D'autre part, la cour relève que la facturation des prestations de la société Digicad auprès de la société Seb est établie en 2016 à 103.865 euros (Pièce n°27), soit un chiffre d'affaires comparable à ceux réalisés en 2018 et 2019, de sorte qu'en l'absence de preuve que des commandes sur ces deux dernières années ont été fournies à la société Seb par un concurrent ou par la société Siemens, il n'y a pas lieu d'exclure du calcul de l'indemnité les valeurs de 2018 et 2019.

La société Seb conteste quant à elle le jugement en ce qu'il a retenu un préavis de 12 mois sur la base d'une relation commerciale établie à compter de 2001 avec les sociétés Calor, Seb et Tefal, alors que ces dernières n'avaient passé que des commandes ponctuelles et isolées avant que la société Seb Developpement ne reprenne à son compte les contrats en 2008.

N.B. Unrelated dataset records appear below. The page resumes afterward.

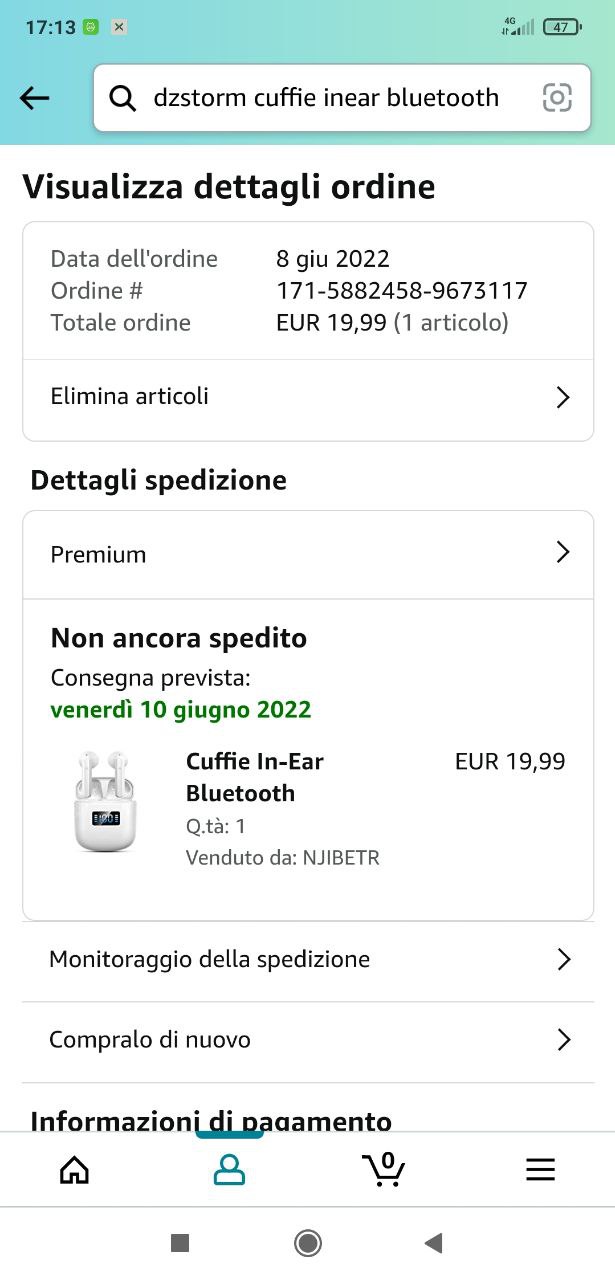Tap the earbuds product thumbnail
The image size is (615, 1280).
click(x=104, y=801)
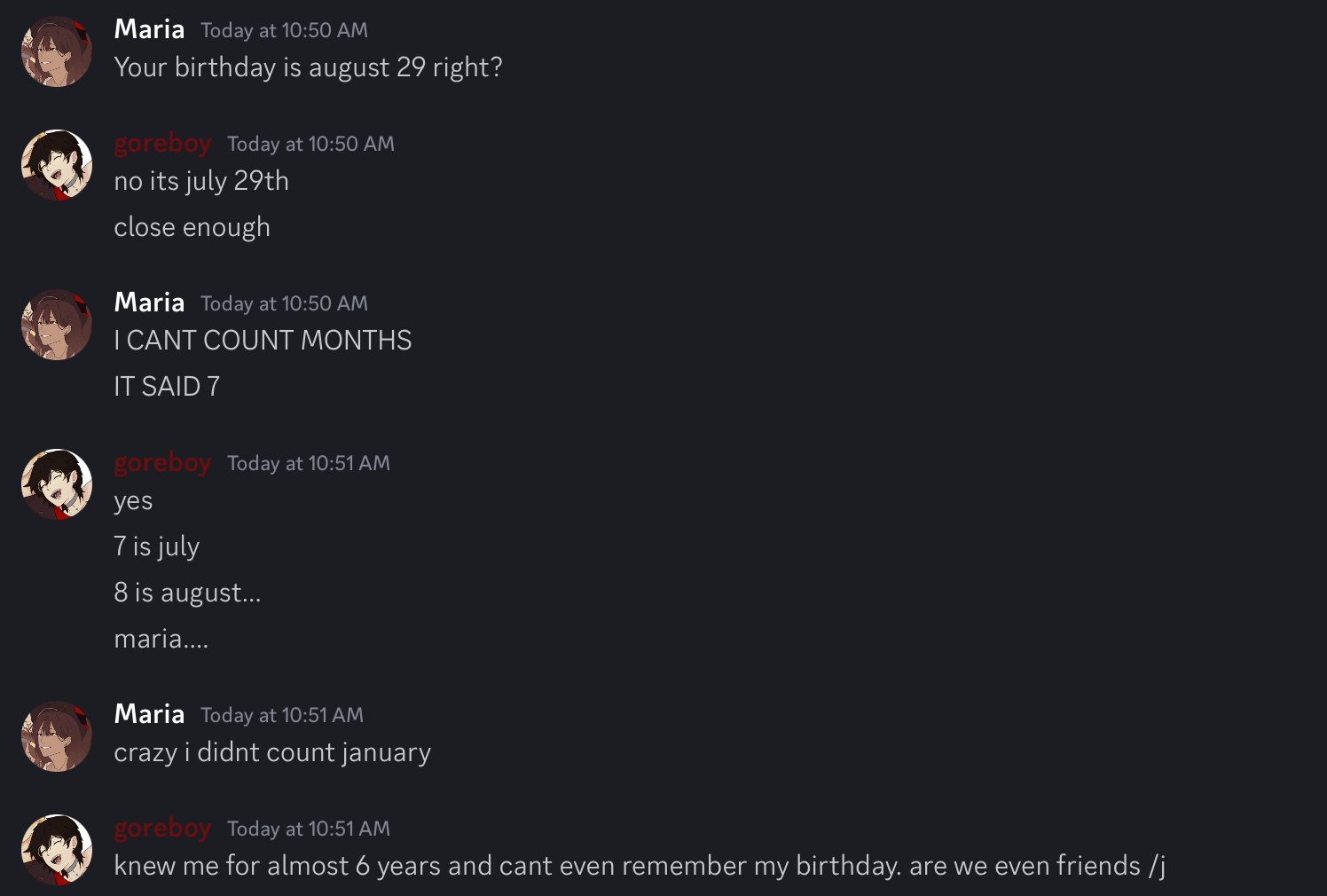Select the 'IT SAID 7' message
The height and width of the screenshot is (896, 1327).
point(167,387)
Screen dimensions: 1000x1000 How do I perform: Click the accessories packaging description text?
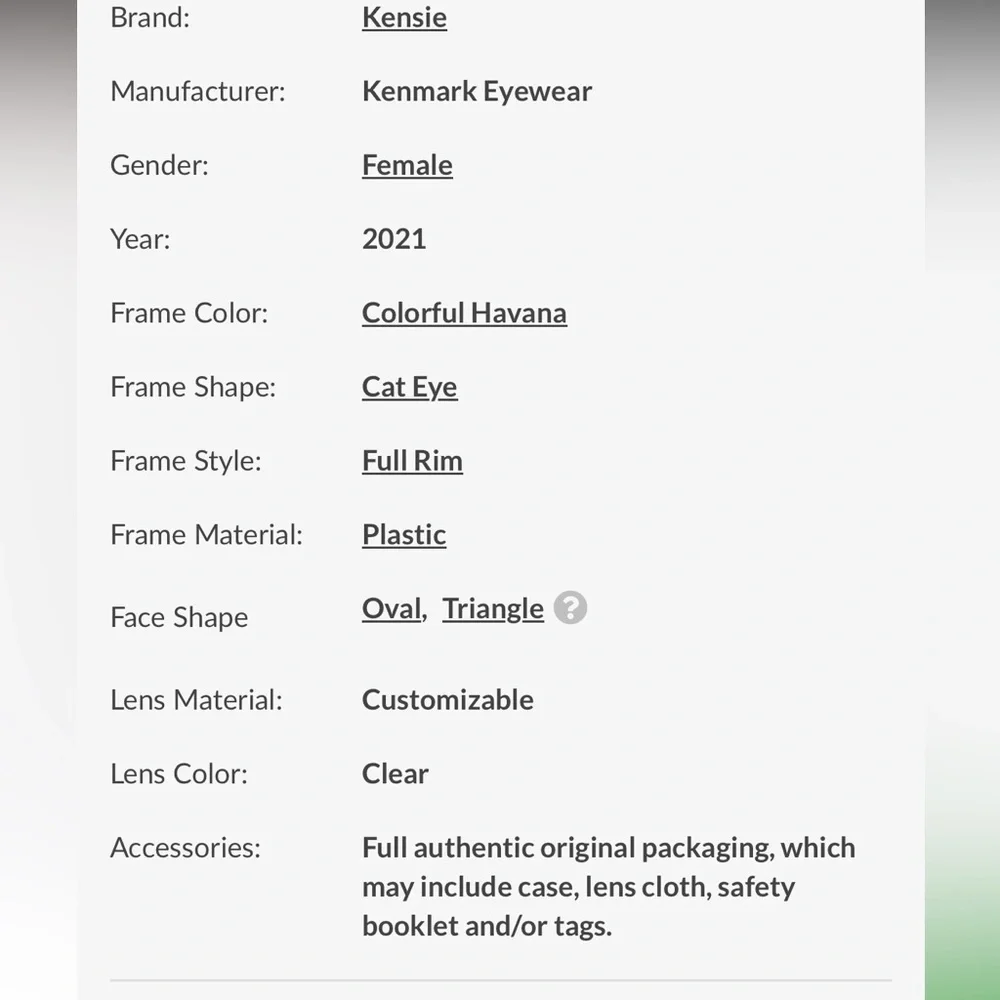click(609, 886)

Néanmoins, telle qu'elle s'évince de l'énoncé de l'article L. 442-1, la durée de la relation commerciales établie ne s'apprécie pas d'après la valeur des flux d'affaires, mais ainsi que cela est rappelé au point 2 ci-dessus, d'après d'après la preuve de leur caractère suivi, stable et habituel, et tandis que la société Digicad justifie de ces conditions attachées à la fourniture des licences et des prestations de maintenance et de formation à destination des sociétés de la société Seb depuis 2001, il convient de confirmer le jugement qui a retenu la durée de 19 ans de relation commerciale établie.

Ainsi, et sur la base des attestations sur les chiffres d'affaires des années 2017, 2018 et 2019 et du taux de marge brute que la société Digicad a dûment établi, il convient de confirmer le jugement en ce qu'il a condamné la société Seb à lui verser une indemnité de 114.777,07 euros.

Enfin, la société Digicad n'établit la preuve d'aucun préjudice commercial distinct de ceux entraînés par la rupture de la relation commerciale dans la mesure de l'indemnisation retenue ci-dessus, ni non plus la preuve d'une atteinte à sa renommée, de sorte que le jugement sera confirmé en ce qu'il a rejeté la demande de dommages et intérêts de ces chefs.

4. Sur les dépens et les frais irrépétibles

Alors que la société Seb succombe au principal de l'action, le jugement sera confirmé en ce qu'il a tranché les dépens et les frais irrépétibles, mais tandis que la société Digicad succombe dans son appel, il convient de la condamner aux dépens et à payer la somme de 1.000 euros sur le fondement de l'article 700 du code de procédure civile.

PAR CES MOTIFS,

REJETTE la demande d'irrecevabilité de la prétention de la société Digicad tendant au 'débouter de la société SEB DEVELOPPEMENT' ;

CONFIRME le jugement en toutes ses dispositions ;

Ajoutant au jugement,

CONDAMNE la société Digicad Group aux dépens ;

CONDAMNE la société Digicad Group à payer à la la société Seb Developpement la somme de 1.000 euros sur le fondement de l'article de l'article 700 du code de procédure civile.